Crítica publicada na Tribuna de Imprensa
Por Cecília Loyola – Rio de Janeiro – 02.04.1988

Barra

Teatro por si mesmo

As folhas mortas, que o vento do norte carrega, na noite fria do esquecimento…

A melodia de Les Feuilles Mortes, ao som do piano ao vivo, abre o espetáculo Uma Peça por Outra, de Jean Tardieu, pelo grupo Tapa, no teatro da Casa de Cultura Laura Alvim.

A canção, imortalizada por Yves Montand, é símbolo das lembranças da guerra. Cantada nos cabarés e nas escolas, quer se sobrepor ao eco ainda presente das bombas e à sombra dos mortos mal enterrados. Mas o vento do norte carregou as lembranças desta Europa que acreditava no próprio gesto todo poderoso de construção do Destino. E, assim, o que temos é um homem estarrecido diante da Consciência feita em pedaços.

No Teatro, entretanto, vai nascendo um outro gesto: o Épico. Walter Benjamim, em seu ensaio sobre Brecht, chama atenção para o fato de que o teatro épico é gestual. “Quanto mais frequentemente interrompemos o protagonista de uma ação, mais gestos obtemos.” Tomado desta forma, o palco ganha uma consciência inédita e torna-se um lugar livre para experimentar os elementos da realidade.

Ao assumir o gesto do teatro épico sobre o material estilhaçado do pós-guerra, o diretor Eduardo Tolentino repõe em cena a tensão do Homem Moderno. Escolheu, bem a propósito, o autor Jean Tardieu, nascido em 1903 e cuja obra, naturalmente, atravessa todo esse desencantado período europeu. Como Alfred Jarry, Tardieu tem uma aguda consciência das urgências teatrais modernas e as revela em seus vários textos cômicos, dos quais Tolentino lança mão nesta feliz montagem. Para uni-los, em cena, além dos entrechos musicais, há a figura de um narrador assumindo diferentes posturas e intervenções no decorrer da peça e brilhantemente interpretado por Charles Myara.

A encenação do primeiro texto, por exemplo, permite não somente a reflexão sobre um gênero anacrônico, mas também a maneira pela qual esse gênero se perpetuou em nossos palcos. Através de uma interpretação em que se mesclam gestos teatrais antiquados e o intimismo naturalista próprio à televisão, a sátira se realiza plenamente.

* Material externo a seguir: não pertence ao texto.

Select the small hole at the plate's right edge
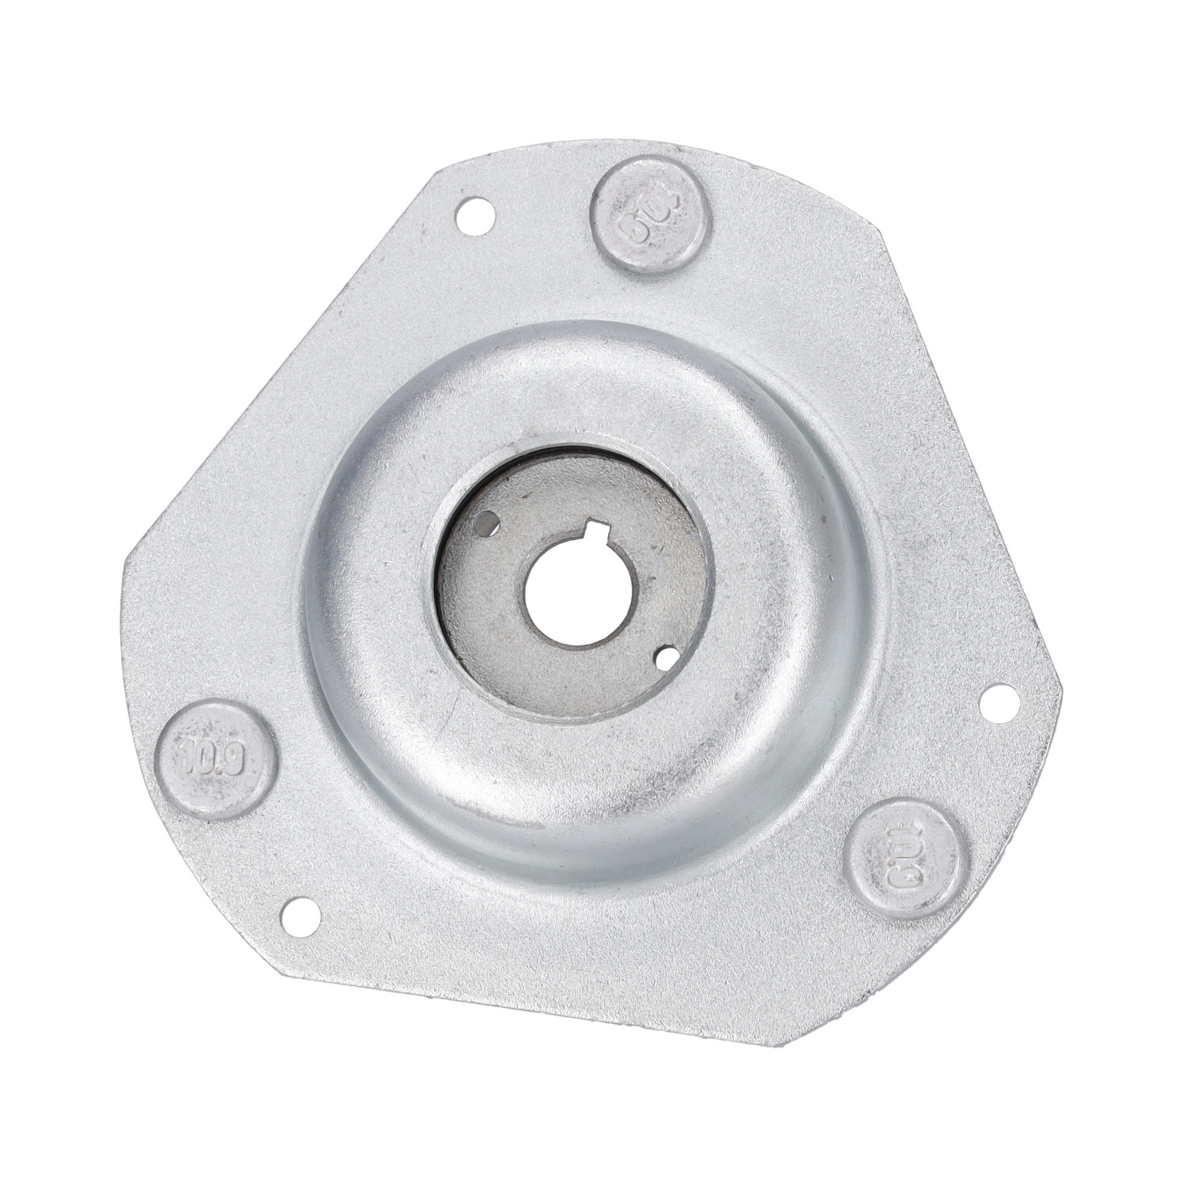point(991,701)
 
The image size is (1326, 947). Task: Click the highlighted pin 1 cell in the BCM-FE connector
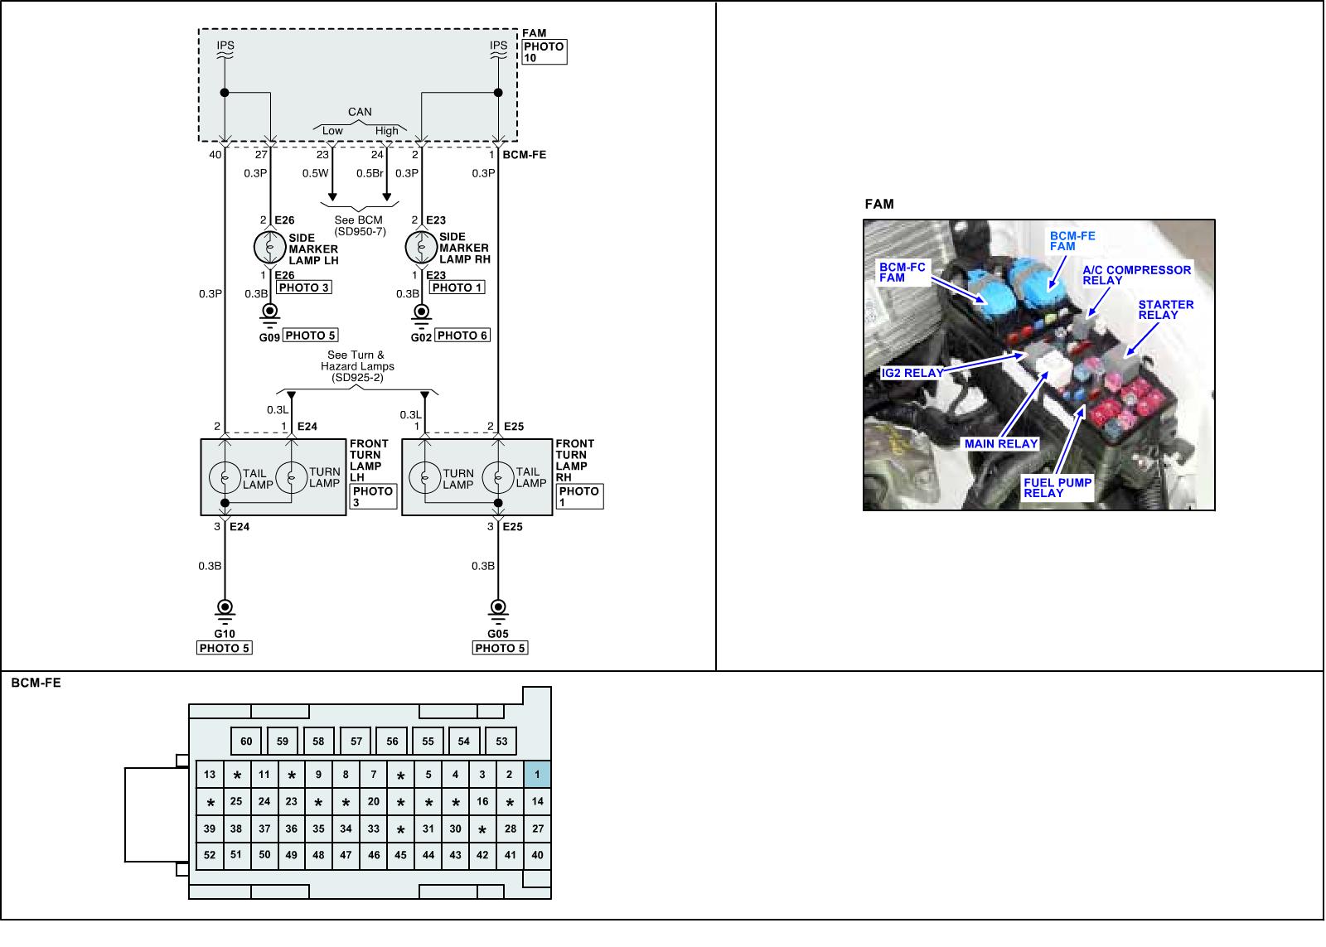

O final do espetáculo dá um testemunho inegável de como um autor pode ser iluminado por outro, independente de ser anterior ou posterior: entra em cena uma interessante releitura de Tardieu via Beckett.

O elenco tem o frescor da intimidade que só o trabalho em grupo pode proporcionar: o diretor explora a potencialidade dos atores naquilo que eles têm de melhor. Denise Weinberg, Brian Penido, Guilherme Sant´Anna, Ernani Moraes dão testemunho disso. Eliana Fonseca mostra um trabalho cuidadoso, especialmente na cena final. E Clara Carvalho, sem dúvida, é uma presença marcante por todo o espetáculo.

Os figurinos de Lola Tolentino se revelam mais do que apoio, uma intervenção criativa na montagem.

O grupo Tapa não demonstra apenas maturidade no seu trabalho. Acima de tudo, se coloca como uma das perspectivas concretas, no eixo Rio-São Paulo, do Teatro que sabe de si. E se a Constituinte retarda a nossa entrada jurídica na modernidade, o teatro está apontando como chegaremos lá.